I've got a laptop w/black keys, and let's just say that eating greasy foods and then using the computer = a disgusting keyboard. I've tried using keyboard cleaning kits and rubbing alcohol to get the oil off the keyboard, but it just won't go away. Does anyone know how to get rid of it really well?

Thanks,

Rohan


----------



## HerbzSmoker (Oct 25, 2004)

*Yes!
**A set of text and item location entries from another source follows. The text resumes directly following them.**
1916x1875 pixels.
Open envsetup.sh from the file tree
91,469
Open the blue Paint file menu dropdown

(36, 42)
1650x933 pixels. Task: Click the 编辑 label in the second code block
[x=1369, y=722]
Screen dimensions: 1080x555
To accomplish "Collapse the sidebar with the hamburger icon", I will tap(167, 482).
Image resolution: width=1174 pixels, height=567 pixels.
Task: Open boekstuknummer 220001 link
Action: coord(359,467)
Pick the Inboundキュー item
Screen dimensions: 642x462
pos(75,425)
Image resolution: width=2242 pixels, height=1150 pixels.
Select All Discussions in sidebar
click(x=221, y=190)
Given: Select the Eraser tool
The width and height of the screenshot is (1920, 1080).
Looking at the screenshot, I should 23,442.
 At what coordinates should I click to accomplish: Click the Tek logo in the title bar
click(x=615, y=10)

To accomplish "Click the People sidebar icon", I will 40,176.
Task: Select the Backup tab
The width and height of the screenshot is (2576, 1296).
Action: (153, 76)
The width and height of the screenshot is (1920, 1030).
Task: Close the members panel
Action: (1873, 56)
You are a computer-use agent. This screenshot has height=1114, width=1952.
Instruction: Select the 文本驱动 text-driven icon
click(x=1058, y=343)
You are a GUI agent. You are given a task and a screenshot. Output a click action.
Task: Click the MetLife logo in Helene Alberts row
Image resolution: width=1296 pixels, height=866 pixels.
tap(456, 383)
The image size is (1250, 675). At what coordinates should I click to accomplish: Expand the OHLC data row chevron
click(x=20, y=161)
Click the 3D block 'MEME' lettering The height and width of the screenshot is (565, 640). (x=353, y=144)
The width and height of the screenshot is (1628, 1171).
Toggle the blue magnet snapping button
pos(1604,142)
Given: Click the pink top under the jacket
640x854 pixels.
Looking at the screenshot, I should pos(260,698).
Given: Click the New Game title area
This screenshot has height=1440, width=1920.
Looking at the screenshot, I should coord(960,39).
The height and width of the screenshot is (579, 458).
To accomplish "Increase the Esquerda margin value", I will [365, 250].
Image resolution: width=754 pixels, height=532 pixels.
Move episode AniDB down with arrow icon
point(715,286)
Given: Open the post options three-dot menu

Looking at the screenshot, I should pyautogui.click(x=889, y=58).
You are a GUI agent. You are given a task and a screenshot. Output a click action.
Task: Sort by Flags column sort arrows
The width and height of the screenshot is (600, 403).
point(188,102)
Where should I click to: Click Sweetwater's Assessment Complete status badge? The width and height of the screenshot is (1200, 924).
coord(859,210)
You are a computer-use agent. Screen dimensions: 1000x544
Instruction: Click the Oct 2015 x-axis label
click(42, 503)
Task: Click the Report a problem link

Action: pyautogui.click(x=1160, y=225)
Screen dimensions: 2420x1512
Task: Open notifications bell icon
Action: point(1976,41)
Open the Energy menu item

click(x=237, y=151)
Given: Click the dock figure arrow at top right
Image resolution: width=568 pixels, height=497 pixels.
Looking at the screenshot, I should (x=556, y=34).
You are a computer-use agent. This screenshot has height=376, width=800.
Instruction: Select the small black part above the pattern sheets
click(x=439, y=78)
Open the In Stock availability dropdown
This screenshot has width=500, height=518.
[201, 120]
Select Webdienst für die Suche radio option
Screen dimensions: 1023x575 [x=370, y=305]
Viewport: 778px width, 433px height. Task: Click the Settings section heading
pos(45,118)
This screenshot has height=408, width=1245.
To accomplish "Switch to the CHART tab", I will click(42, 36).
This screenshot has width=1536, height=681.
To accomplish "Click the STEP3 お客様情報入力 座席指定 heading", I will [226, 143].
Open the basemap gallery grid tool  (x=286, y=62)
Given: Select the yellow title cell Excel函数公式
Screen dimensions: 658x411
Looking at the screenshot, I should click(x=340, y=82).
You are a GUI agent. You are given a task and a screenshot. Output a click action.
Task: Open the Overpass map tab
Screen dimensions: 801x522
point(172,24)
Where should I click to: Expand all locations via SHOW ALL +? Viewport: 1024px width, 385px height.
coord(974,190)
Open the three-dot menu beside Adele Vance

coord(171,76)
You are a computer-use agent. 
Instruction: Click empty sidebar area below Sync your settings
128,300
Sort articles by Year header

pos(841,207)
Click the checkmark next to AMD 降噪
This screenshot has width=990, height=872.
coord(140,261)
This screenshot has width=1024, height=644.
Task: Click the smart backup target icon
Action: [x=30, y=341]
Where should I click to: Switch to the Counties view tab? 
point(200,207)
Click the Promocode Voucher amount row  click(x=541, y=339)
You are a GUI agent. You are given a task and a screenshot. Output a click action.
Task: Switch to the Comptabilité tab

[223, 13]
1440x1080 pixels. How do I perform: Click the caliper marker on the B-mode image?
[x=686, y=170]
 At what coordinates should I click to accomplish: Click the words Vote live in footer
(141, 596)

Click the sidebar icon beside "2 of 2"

I Know!*

u will need these materials i have done this many times with my keyboard =)

about 5 DAMPED NAPKINS
DISH WASHING SOAP
A SUPER STRONG CAN DUSTER MADE FOR COMPUTERS
AND THOSE THINGS U CLEAN UR EAR WITH

put a littttttttttllle tiny bit of soap on 1 napkin
push down hard on the keys and start scurbing but dont let it be too wet or water leak in and ur in trouble...
ok do that to all the keys and areas make sure u keep applying soap... when ur done it should be a little wet... u can see at an angle....
use dry napkins and start drying it 
push down hard and start scrubbin
do this like twice
at the end SPRAY IT DOWN WITH THAT CAN OF SUPER DUSTER MADE FOR CCOMPUTERS put far away it helps try and clean it out. then take ear swaps and start scrubbin on the inside of the keys (the lil cracks where its hard to stick ur fingers in, but not all the way inside, just the keys)
ANYWHO, after u done
spray it down again. and volla u got a clean keyboard (if that doesnt work IM me on my AIM) have fun!!!!!!!!!


----------



## johnwill (Sep 26, 2002)

Unless it's an unusual keyboard, you can pop the keys off (make sure to take a picture first for reassembly) and wash them. I'd put them in a mesh bag and run them through the dishwasher, you'd be amazed how well that will clean them. :wink:


----------



## bry623 (Apr 8, 2002)

And if none of that works, take a few $ and go to the used copmuter store and buy a new one.


----------



## HerbzSmoker (Oct 25, 2004)

um.. u read correctly.. he said LAPTOP... he cant cant take a few dollars and buy a new laptop.. :laugh:


----------



## *§trÄy* (Oct 28, 2004)

HerbzSmoker said:


> um.. u read correctly.. he said LAPTOP... he cant cant take a few dollars and buy a new laptop.. :laugh:


lmao ok umm when someone said pop the keys out....I tried it on my laptop and they are extremely hard to put back together. I wouldn't recommend it unless I read wrong...I like the forst idea!


----------